> Task objective:
An exact, complete copy of the data is all that is needed.

* * * * *

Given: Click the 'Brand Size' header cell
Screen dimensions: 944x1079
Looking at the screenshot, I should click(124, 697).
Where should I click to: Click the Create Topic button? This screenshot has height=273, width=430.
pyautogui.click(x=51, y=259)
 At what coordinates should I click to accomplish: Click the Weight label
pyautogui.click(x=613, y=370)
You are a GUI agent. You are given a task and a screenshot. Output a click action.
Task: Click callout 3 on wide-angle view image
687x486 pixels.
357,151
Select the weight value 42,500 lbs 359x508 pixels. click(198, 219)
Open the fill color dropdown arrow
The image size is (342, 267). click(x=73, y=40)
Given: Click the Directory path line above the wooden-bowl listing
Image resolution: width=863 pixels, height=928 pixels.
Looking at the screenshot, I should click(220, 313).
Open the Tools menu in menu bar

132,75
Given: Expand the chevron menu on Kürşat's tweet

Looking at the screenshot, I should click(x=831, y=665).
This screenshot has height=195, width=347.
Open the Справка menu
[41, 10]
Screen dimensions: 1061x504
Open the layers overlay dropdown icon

* * * * *

> Exercise answer:
Given: Click the 'Brand Size' header cell
Screen dimensions: 944x1079
Looking at the screenshot, I should click(124, 697).
Where should I click to: Click the Create Topic button? This screenshot has height=273, width=430.
pyautogui.click(x=51, y=259)
 At what coordinates should I click to accomplish: Click the Weight label
pyautogui.click(x=613, y=370)
You are a GUI agent. You are given a task and a screenshot. Output a click action.
Task: Click callout 3 on wide-angle view image
687x486 pixels.
357,151
Select the weight value 42,500 lbs 359x508 pixels. click(198, 219)
Open the fill color dropdown arrow
The image size is (342, 267). click(x=73, y=40)
Given: Click the Directory path line above the wooden-bowl listing
Image resolution: width=863 pixels, height=928 pixels.
Looking at the screenshot, I should click(220, 313).
Open the Tools menu in menu bar

132,75
Given: Expand the chevron menu on Kürşat's tweet

Looking at the screenshot, I should click(x=831, y=665).
This screenshot has height=195, width=347.
Open the Справка menu
[41, 10]
Screen dimensions: 1061x504
Open the layers overlay dropdown icon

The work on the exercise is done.